[start]

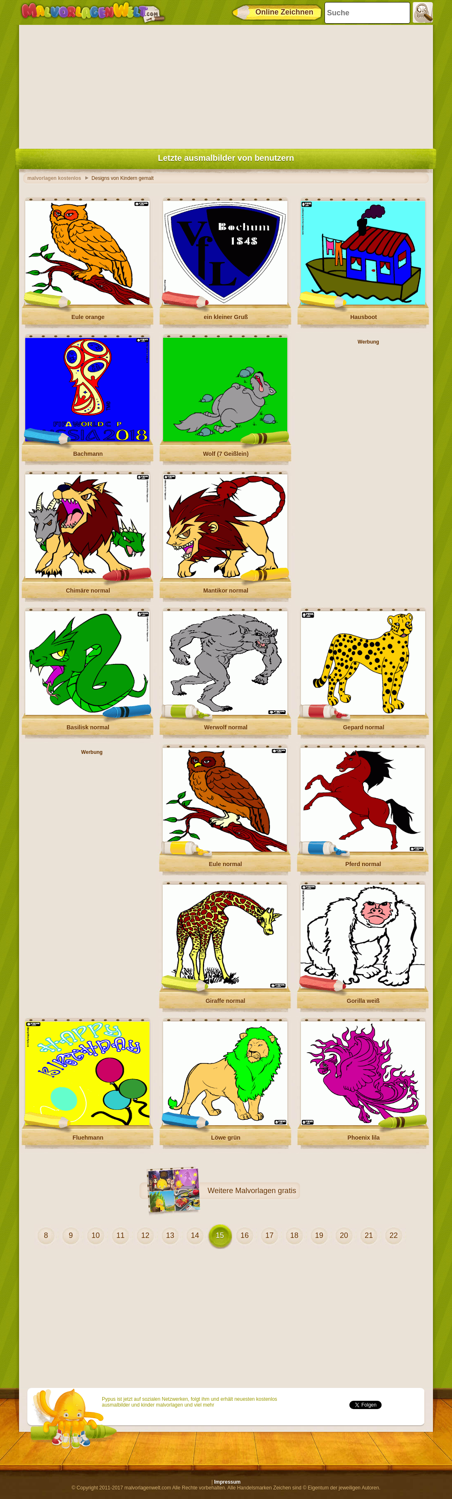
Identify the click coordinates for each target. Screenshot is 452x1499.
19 (319, 1235)
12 (145, 1235)
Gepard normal (364, 727)
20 (344, 1235)
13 (170, 1235)
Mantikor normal (225, 590)
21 (369, 1235)
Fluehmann (87, 1137)
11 (120, 1235)
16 (244, 1235)
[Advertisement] (226, 85)
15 (220, 1235)
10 (95, 1235)
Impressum (227, 1482)
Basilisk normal (88, 727)
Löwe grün (225, 1137)
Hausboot (363, 317)
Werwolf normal (226, 727)
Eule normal (225, 864)
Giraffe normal (225, 1001)
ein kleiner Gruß (226, 317)
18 (294, 1235)
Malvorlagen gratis (265, 1191)
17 (269, 1235)
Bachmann (88, 453)
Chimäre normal (88, 590)
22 (393, 1235)
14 (195, 1235)
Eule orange (87, 317)
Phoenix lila (364, 1137)
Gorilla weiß (363, 1001)
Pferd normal (363, 864)
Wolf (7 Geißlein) (225, 453)
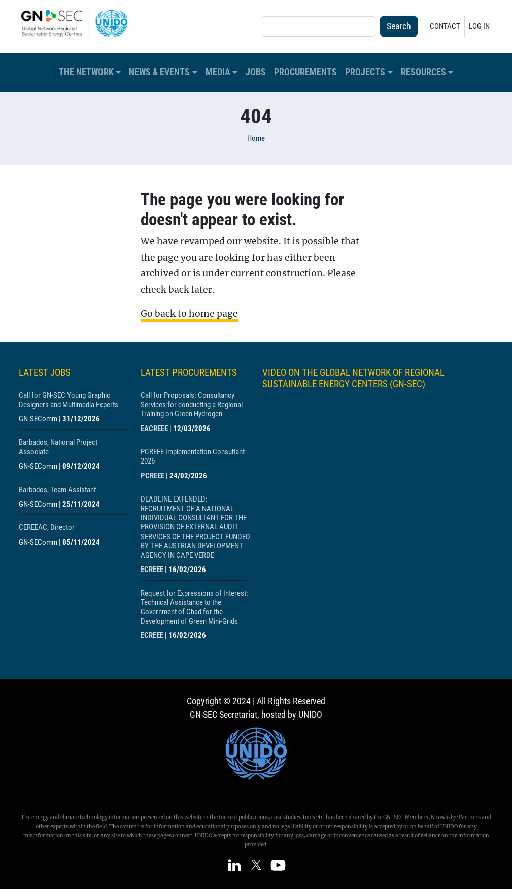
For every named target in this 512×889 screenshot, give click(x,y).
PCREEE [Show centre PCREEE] (152, 475)
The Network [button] (86, 72)
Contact (445, 26)
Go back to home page (189, 313)
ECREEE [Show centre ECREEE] (152, 569)
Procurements (305, 72)
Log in (479, 26)
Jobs (256, 72)
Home (256, 138)
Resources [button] (423, 72)
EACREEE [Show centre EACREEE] (154, 428)
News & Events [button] (159, 72)
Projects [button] (365, 72)
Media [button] (218, 72)
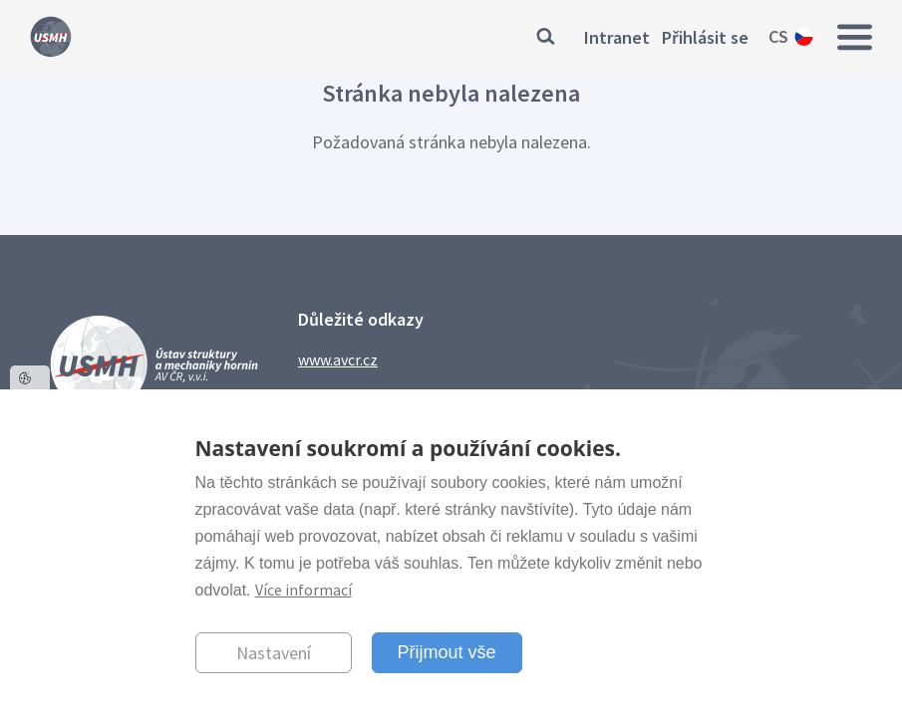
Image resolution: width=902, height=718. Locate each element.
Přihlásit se (705, 37)
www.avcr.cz (338, 359)
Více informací (303, 589)
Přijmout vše (447, 652)
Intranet (617, 37)
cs (778, 36)
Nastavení (273, 652)
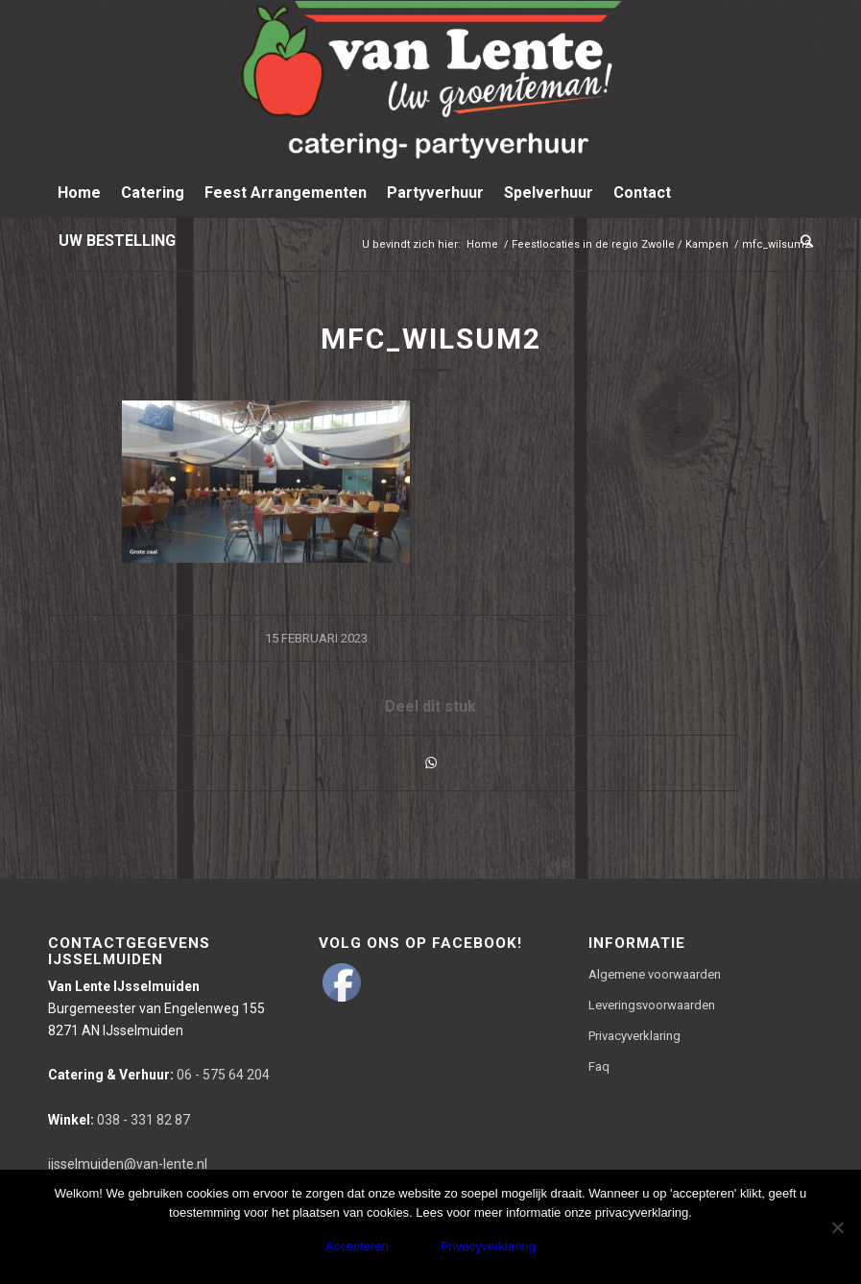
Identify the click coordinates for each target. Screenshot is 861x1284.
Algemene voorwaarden (654, 974)
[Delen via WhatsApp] (431, 763)
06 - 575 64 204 (159, 1074)
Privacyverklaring (634, 1036)
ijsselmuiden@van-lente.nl (127, 1164)
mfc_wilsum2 (431, 338)
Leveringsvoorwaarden (651, 1005)
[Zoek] (802, 241)
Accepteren (357, 1246)
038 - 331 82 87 (119, 1119)
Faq (599, 1066)
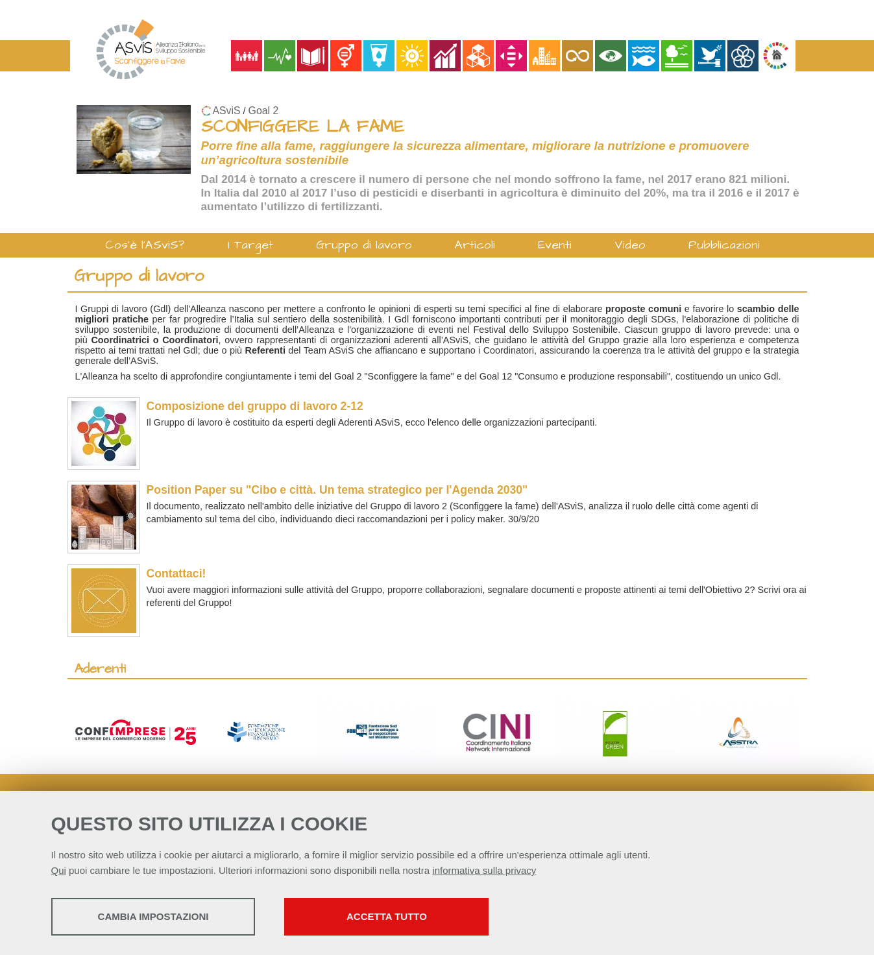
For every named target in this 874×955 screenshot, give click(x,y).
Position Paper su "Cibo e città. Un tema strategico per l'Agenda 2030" (337, 489)
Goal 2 (264, 110)
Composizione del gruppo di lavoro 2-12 (255, 406)
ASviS (227, 110)
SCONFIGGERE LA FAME (302, 127)
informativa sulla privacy (484, 870)
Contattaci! (176, 573)
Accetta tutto (386, 916)
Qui (58, 870)
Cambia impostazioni (153, 916)
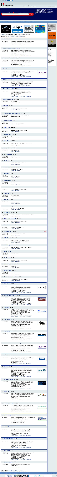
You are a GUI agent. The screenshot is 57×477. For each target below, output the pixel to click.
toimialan (17, 36)
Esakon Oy (6, 354)
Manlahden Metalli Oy (8, 438)
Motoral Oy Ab (7, 140)
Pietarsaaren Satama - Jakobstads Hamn (12, 48)
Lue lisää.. (12, 45)
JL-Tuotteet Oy (7, 127)
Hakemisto (22, 472)
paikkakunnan (13, 36)
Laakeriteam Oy (7, 180)
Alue (19, 12)
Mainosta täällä (18, 21)
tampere (49, 63)
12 (16, 35)
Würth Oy (6, 199)
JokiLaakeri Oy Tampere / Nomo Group (12, 343)
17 (22, 35)
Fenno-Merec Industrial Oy (9, 58)
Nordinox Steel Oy (8, 319)
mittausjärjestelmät (51, 56)
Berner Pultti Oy (7, 251)
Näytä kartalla (28, 65)
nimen (9, 36)
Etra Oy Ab (6, 173)
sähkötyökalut (50, 53)
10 (14, 35)
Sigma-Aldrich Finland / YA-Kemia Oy (11, 113)
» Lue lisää (39, 13)
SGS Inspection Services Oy (10, 218)
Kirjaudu (3, 0)
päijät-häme (50, 61)
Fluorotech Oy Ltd (8, 120)
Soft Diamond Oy (7, 264)
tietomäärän (21, 36)
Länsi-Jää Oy (7, 450)
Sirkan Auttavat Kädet (8, 462)
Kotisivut (16, 45)
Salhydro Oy (6, 426)
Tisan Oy (6, 366)
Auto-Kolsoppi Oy (8, 245)
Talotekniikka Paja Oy (8, 99)
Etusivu (3, 21)
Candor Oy (6, 307)
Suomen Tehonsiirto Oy (9, 403)
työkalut (49, 54)
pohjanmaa (49, 59)
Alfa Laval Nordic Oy (8, 206)
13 (17, 35)
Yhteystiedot (33, 21)
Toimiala (3, 12)
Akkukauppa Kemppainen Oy (10, 276)
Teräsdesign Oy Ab (7, 39)
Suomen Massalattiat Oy (8, 88)
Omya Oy (5, 79)
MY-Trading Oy (7, 212)
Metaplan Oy (6, 193)
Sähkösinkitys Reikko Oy (9, 379)
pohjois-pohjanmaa (51, 60)
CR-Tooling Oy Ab (8, 154)
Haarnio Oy (6, 391)
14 (18, 35)
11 (15, 35)
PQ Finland (5, 105)
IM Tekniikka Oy (7, 237)
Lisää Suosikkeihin (17, 472)
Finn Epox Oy (7, 283)
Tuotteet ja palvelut (22, 45)
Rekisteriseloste (3, 472)
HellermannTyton (7, 134)
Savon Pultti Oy (7, 147)
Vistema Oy (6, 160)
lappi (49, 58)
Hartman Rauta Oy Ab (8, 331)
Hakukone (13, 21)
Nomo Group (6, 68)
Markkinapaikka (8, 21)
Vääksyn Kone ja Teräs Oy (9, 295)
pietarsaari (49, 55)
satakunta (49, 62)
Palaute (12, 472)
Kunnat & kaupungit (26, 21)
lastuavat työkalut (50, 52)
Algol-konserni (7, 257)
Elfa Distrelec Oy (7, 225)
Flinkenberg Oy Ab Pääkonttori (10, 167)
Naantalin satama (7, 231)
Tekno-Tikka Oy (7, 270)
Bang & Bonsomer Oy (8, 186)
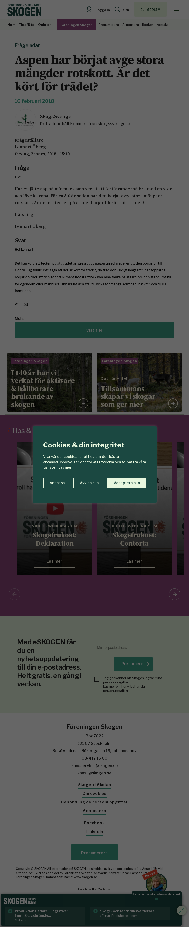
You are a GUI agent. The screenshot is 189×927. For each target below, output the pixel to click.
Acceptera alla (127, 483)
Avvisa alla (89, 483)
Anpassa (57, 483)
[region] (94, 463)
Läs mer (65, 467)
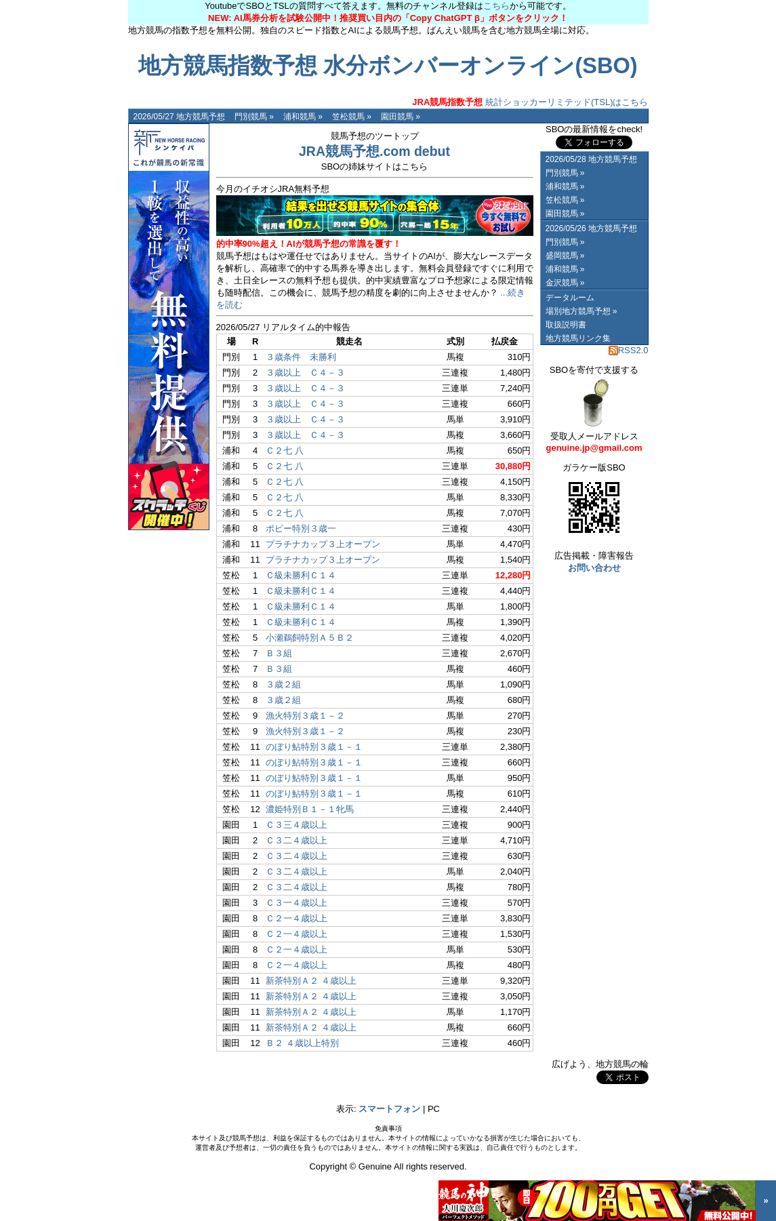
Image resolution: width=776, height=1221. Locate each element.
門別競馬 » (254, 116)
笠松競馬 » (351, 116)
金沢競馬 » (565, 282)
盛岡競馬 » (565, 255)
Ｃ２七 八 (285, 450)
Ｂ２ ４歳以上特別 (302, 1043)
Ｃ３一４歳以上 (296, 903)
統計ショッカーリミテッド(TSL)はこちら (530, 102)
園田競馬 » (400, 116)
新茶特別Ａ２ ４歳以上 (311, 981)
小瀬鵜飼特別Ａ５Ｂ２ (310, 638)
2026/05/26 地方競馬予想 (591, 228)
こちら (496, 6)
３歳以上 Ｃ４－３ (305, 372)
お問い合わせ (594, 568)
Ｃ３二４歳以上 (296, 840)
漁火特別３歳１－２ (305, 715)
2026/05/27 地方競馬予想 (179, 116)
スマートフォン (389, 1109)
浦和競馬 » (303, 116)
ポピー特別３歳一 (301, 528)
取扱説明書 (566, 324)
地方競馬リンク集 (578, 338)
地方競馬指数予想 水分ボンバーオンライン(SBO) (387, 66)
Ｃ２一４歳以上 (296, 918)
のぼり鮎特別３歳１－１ (314, 747)
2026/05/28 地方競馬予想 (591, 159)
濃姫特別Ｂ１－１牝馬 (310, 809)
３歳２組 (283, 684)
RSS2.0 (629, 350)
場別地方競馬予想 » (581, 311)
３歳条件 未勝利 (301, 357)
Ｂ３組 (279, 653)
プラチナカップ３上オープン (323, 544)
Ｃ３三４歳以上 (296, 825)
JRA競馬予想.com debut (374, 151)
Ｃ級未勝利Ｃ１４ (301, 575)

[end]

◆ TASK DETAILS
Reproduce all of the lines above word for word, leaving out the pictures.

◆ THE SOLUTION
Identify the click coordinates for each target. Screenshot is 452x1499.
19 (319, 1235)
12 (145, 1235)
Gepard normal (364, 727)
20 (344, 1235)
13 (170, 1235)
Mantikor normal (225, 590)
21 (369, 1235)
Fluehmann (87, 1137)
11 (120, 1235)
16 (244, 1235)
[Advertisement] (226, 85)
15 (220, 1235)
10 (95, 1235)
Impressum (227, 1482)
Basilisk normal (88, 727)
Löwe grün (225, 1137)
Hausboot (363, 317)
Werwolf normal (226, 727)
Eule normal (225, 864)
Giraffe normal (225, 1001)
ein kleiner Gruß (226, 317)
18 (294, 1235)
Malvorlagen gratis (265, 1191)
17 (269, 1235)
Bachmann (88, 453)
Chimäre normal (88, 590)
22 (393, 1235)
14 (195, 1235)
Eule orange (87, 317)
Phoenix lila (364, 1137)
Gorilla weiß (363, 1001)
Pferd normal (363, 864)
Wolf (7 Geißlein) (225, 453)
For every named target in this 512×889 screenshot, give click(x,y).
PCREEE [Show centre PCREEE] (152, 475)
The Network [button] (86, 72)
Contact (445, 26)
Go back to home page (189, 313)
ECREEE [Show centre ECREEE] (152, 569)
Procurements (305, 72)
Log in (479, 26)
Jobs (256, 72)
Home (256, 138)
Resources [button] (423, 72)
EACREEE [Show centre EACREEE] (154, 428)
News & Events [button] (159, 72)
Projects [button] (365, 72)
Media [button] (218, 72)
Image resolution: width=902, height=718. Locate each element.
Přihlásit se (705, 37)
www.avcr.cz (338, 359)
Více informací (303, 589)
Přijmout vše (447, 652)
Intranet (617, 37)
cs (778, 36)
Nastavení (273, 652)
Identify the click coordinates for each target. Screenshot is 861x1284.
Algemene voorwaarden (654, 974)
[Delen via WhatsApp] (431, 763)
06 - 575 64 204 (159, 1074)
Privacyverklaring (634, 1036)
ijsselmuiden@van-lente.nl (127, 1164)
mfc_wilsum2 (431, 338)
Leveringsvoorwaarden (651, 1005)
[Zoek] (802, 241)
Accepteren (357, 1246)
038 - 331 82 87 (119, 1119)
Faq (599, 1066)
For every named target in this 874×955 screenshot, give click(x,y).
Position Paper su "Cibo e città. Un tema strategico per l'Agenda 2030" (337, 489)
Goal 2 (264, 110)
Composizione del gruppo di lavoro 2-12 (255, 406)
ASviS (227, 110)
SCONFIGGERE LA FAME (302, 127)
informativa sulla privacy (484, 870)
Contattaci! (176, 573)
Accetta tutto (386, 916)
Qui (58, 870)
Cambia impostazioni (153, 916)
You are a GUI agent. The screenshot is 57×477. For each target below, output the pixel to click.
toimialan (17, 36)
Esakon Oy (6, 354)
Manlahden Metalli Oy (8, 438)
Motoral Oy Ab (7, 140)
Pietarsaaren Satama - Jakobstads Hamn (12, 48)
Lue lisää.. (12, 45)
JL-Tuotteet Oy (7, 127)
Hakemisto (22, 472)
paikkakunnan (13, 36)
Laakeriteam Oy (7, 180)
Alue (19, 12)
Mainosta täällä (18, 21)
tampere (49, 63)
12 (16, 35)
Würth Oy (6, 199)
JokiLaakeri Oy Tampere / Nomo Group (12, 343)
17 (22, 35)
Fenno-Merec Industrial Oy (9, 58)
Nordinox Steel Oy (8, 319)
mittausjärjestelmät (51, 56)
Berner Pultti Oy (7, 251)
Näytä kartalla (28, 65)
nimen (9, 36)
Etra Oy Ab (6, 173)
sähkötyökalut (50, 53)
10 (14, 35)
Sigma-Aldrich Finland / YA-Kemia Oy (11, 113)
» Lue lisää (39, 13)
SGS Inspection Services Oy (10, 218)
Kirjaudu (3, 0)
päijät-häme (50, 61)
Fluorotech Oy Ltd (8, 120)
Soft Diamond Oy (7, 264)
tietomäärän (21, 36)
Länsi-Jää Oy (7, 450)
Sirkan Auttavat Kädet (8, 462)
Kotisivut (16, 45)
Salhydro Oy (6, 426)
Tisan Oy (6, 366)
Auto-Kolsoppi Oy (8, 245)
Talotekniikka Paja Oy (8, 99)
Etusivu (3, 21)
Candor Oy (6, 307)
Suomen Tehonsiirto Oy (9, 403)
työkalut (49, 54)
pohjanmaa (49, 59)
Alfa Laval Nordic Oy (8, 206)
13 (17, 35)
Yhteystiedot (33, 21)
Toimiala (3, 12)
Akkukauppa Kemppainen Oy (10, 276)
Teräsdesign Oy Ab (7, 39)
Suomen Massalattiat Oy (8, 88)
Omya Oy (5, 79)
MY-Trading Oy (7, 212)
Metaplan Oy (6, 193)
Sähkösinkitys Reikko Oy (9, 379)
pohjois-pohjanmaa (51, 60)
CR-Tooling Oy Ab (8, 154)
Haarnio Oy (6, 391)
14 (18, 35)
11 (15, 35)
PQ Finland (5, 105)
IM Tekniikka Oy (7, 237)
Lisää Suosikkeihin (17, 472)
Finn Epox Oy (7, 283)
Tuotteet ja palvelut (22, 45)
Rekisteriseloste (3, 472)
HellermannTyton (7, 134)
Savon Pultti Oy (7, 147)
Vistema Oy (6, 160)
lappi (49, 58)
Hartman Rauta Oy Ab (8, 331)
Hakukone (13, 21)
Nomo Group (6, 68)
Markkinapaikka (8, 21)
Vääksyn Kone ja Teräs Oy (9, 295)
pietarsaari (49, 55)
satakunta (49, 62)
Palaute (12, 472)
Kunnat & kaupungit (26, 21)
lastuavat työkalut (50, 52)
Algol-konserni (7, 257)
Elfa Distrelec Oy (7, 225)
Flinkenberg Oy Ab Pääkonttori (10, 167)
Naantalin satama (7, 231)
Tekno-Tikka Oy (7, 270)
Bang & Bonsomer Oy (8, 186)
You are a GUI agent. The screenshot is 189×927. For each target below, output the pixel to click.
Acceptera alla (127, 483)
Avvisa alla (89, 483)
Anpassa (57, 483)
[region] (94, 463)
Läs mer (65, 467)
Image resolution: width=776, height=1221. Locate each element.
門別競馬 » (254, 116)
笠松競馬 » (351, 116)
金沢競馬 » (565, 282)
盛岡競馬 » (565, 255)
Ｃ２七 八 (285, 450)
Ｂ２ ４歳以上特別 (302, 1043)
Ｃ３一４歳以上 (296, 903)
統計ショッカーリミテッド(TSL)はこちら (530, 102)
園田競馬 » (400, 116)
新茶特別Ａ２ ４歳以上 (311, 981)
小瀬鵜飼特別Ａ５Ｂ２ (310, 638)
2026/05/26 地方競馬予想 (591, 228)
こちら (496, 6)
３歳以上 Ｃ４－３ (305, 372)
お問い合わせ (594, 568)
Ｃ３二４歳以上 (296, 840)
漁火特別３歳１－２ (305, 715)
2026/05/27 地方競馬予想 (179, 116)
スマートフォン (389, 1109)
浦和競馬 » (303, 116)
ポピー特別３歳一 (301, 528)
取扱説明書 (566, 324)
地方競馬リンク集 (578, 338)
地方競馬指数予想 水分ボンバーオンライン(SBO) (387, 66)
Ｃ２一４歳以上 (296, 918)
のぼり鮎特別３歳１－１ (314, 747)
2026/05/28 地方競馬予想 (591, 159)
濃姫特別Ｂ１－１牝馬 (310, 809)
３歳２組 (283, 684)
RSS2.0 (629, 350)
場別地方競馬予想 » (581, 311)
３歳条件 未勝利 (301, 357)
Ｂ３組 (279, 653)
プラチナカップ３上オープン (323, 544)
Ｃ３三４歳以上 (296, 825)
JRA競馬予想.com debut (374, 151)
Ｃ級未勝利Ｃ１４ (301, 575)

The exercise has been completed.